1989 Peugeot 205 1.1 GL
For sale is my 1989 Peugeot 205 1.1 GL. I bought this car in December last year as a fun little toy to enjoy over the winter. As it turned out, I enjoyed it so much that I ended up driving it across France to the Peugeot factory and museum in Sochaux for a feature in the Daily Telegraph!
However, my time with it was always going to be short, as I need to get my other classic back on the road in time for summer. Which means it’s time to put the Peugeot up for sale and let someone else enjoy it.
This little Peugeot is in remarkably good condition for its age. There is no real rust to speak of on the bodywork. I haven’t had it up on a ramp, so I can’t speak to the condition of the underside, but there were no rust problems picked up at the last MOT so I would imagine it’s in just as good nick underneath.
The interior, too, is in excellent condition. The seats in particular have no rips and no sign of wear; the dashboard is uncracked, and there are no broken pieces of trim.
What equipment there is to speak of all works; to wit, the heater, blower, and all the electrics (the heater is a little noisy, but that’s par for the course with a late 1980s Peugeot!) All the windows are manual, there’s no central locking, and no power steering. However, there is a pop-up sunroof, which I believe to be a period aftermarket accessory. I’ve also added a modern Pioneer head unit with a USB input and upgraded the door speakers behind the original grilles.
The car starts and runs beautifully. Set the choke, two pumps of the throttle, and even from cold it will start first time and settle to a regular idle. The clutch was replaced in 2017, less than 4,000 miles ago, so it’s almost new.
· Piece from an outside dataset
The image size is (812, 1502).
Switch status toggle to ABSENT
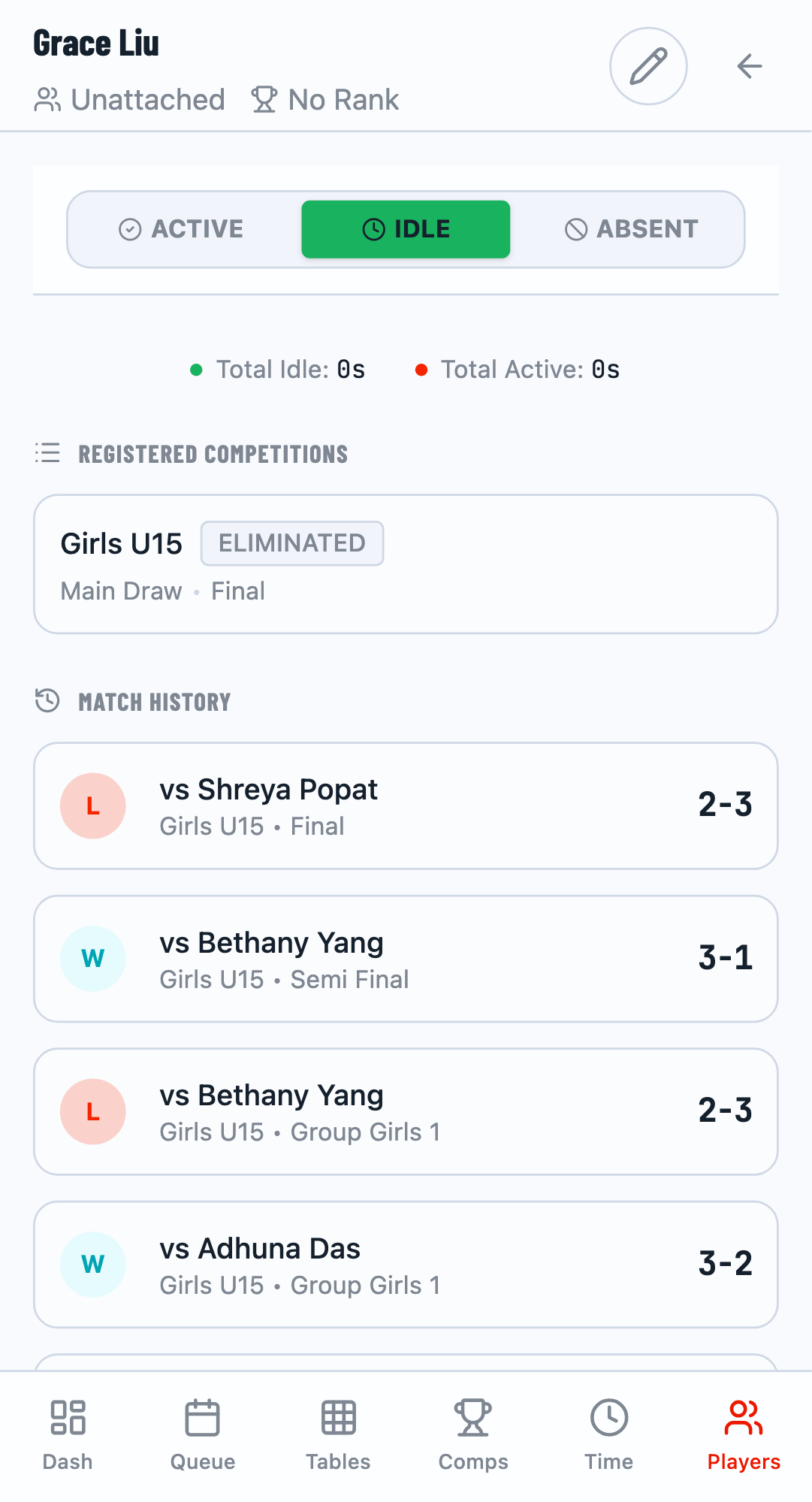630,229
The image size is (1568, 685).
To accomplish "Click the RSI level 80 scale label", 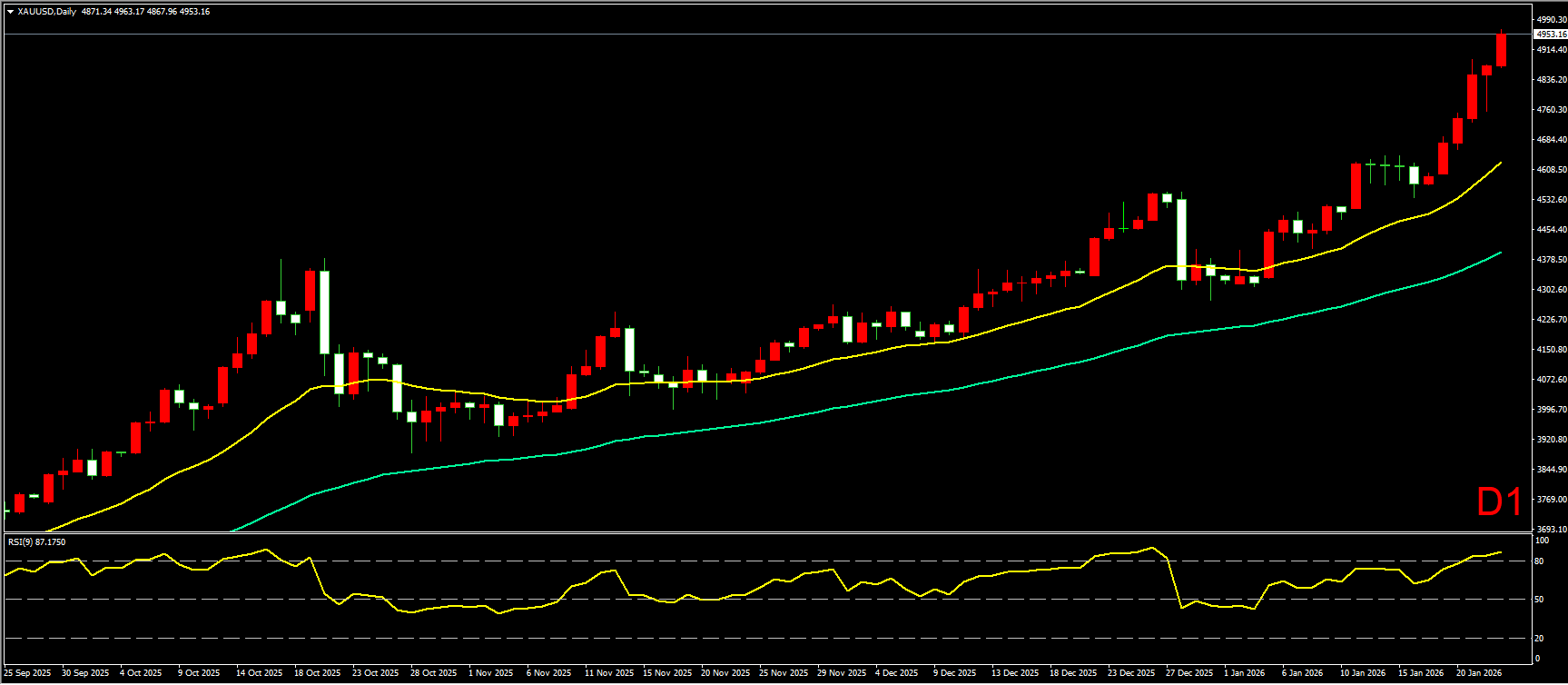I will [1539, 561].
There are no knocks from the suspension and the car rides well, while the engine pulls strongly and smoothly, just as it should. The brakes work as well as you’d hope, too.
When I bought the car it had mismatched budget tyres fitted, so I had four new Falkens fitted about 2,000 miles ago, before our trip. These, as you can imagine, still have plenty of tread left.
The previous owner fitted French-style yellow headlamp bulbs
As I mentioned above, the car played a prominent part in a feature on the Daily Telegraph website, which you can read here: https://www.telegraph.co.uk/cars/classic/au-revoir-pre-brexit-farewell-france-peugeot-205-gl/
The trip was a big ask for a little car, yet it did everything we asked of it remarkably well. It proved extremely comfortable, and with the exception of one niggle, which I’ll get to shortly, utterly reliable. I was nervous about doing such a long motorway journey in a 30-year-old supermini, which probably wasn’t designed for such a thing in the first place, but I needn’t have been, and now I’d take the 205 on a long trip without hesitation. We’ve had a lot of fun together, and I will be sorry to see it go.
As you can imagine for a car of its age, the 205 isn’t perfect. The problem I’d want to sort out first is that the coolant temperature light comes on after a little while on the motorway. We spent a bit of time trying to trace this problem on our trip, and came to the conclusion it’s the sensor itself at fault, rather than the car actually overheating. Each time we stopped when the light came on, we found the header tank wasn’t hot, there was no steam, and the engine was still running absolutely fine. You can use the car without fixing this issue, frankly, as the light won’t come on until you’ve been on the motorway for an hour or two, but if you do plan on doing long trips, for peace of mind you might want to get it sorted.
Cosmetically, the 205 is in good condition for its age, but it isn’t perfect. There are a number of small age- and use-related marks around the car, and the front and rear bumpers have the odd scrape. The paintwork itself has seen better days, too; some of the panels are going a little hazy and it looks like the lacquer is just starting to go at the top of the boot lid. I suspect all this could be sorted pretty quickly with a blow-over paint job, which would get the car looking immaculate.
Other problems? The choke light stays on all the time, even when it’s been pushed in, the gearknob is a little worn and its insert comes off very easily, and the boot struts are a little weak so the bootlid can fall down. That really is it -- with those exceptions, this little 205 drives and works as it should.
It would be an ideal candidate for a little light restoration to get it in show-worthy condition, or you could just use it as-is as a cheap-to-run and deeply charming modern classic. Either way, this 205 is a brilliant example and should prove fun to drive, simple to maintain and a delight to own.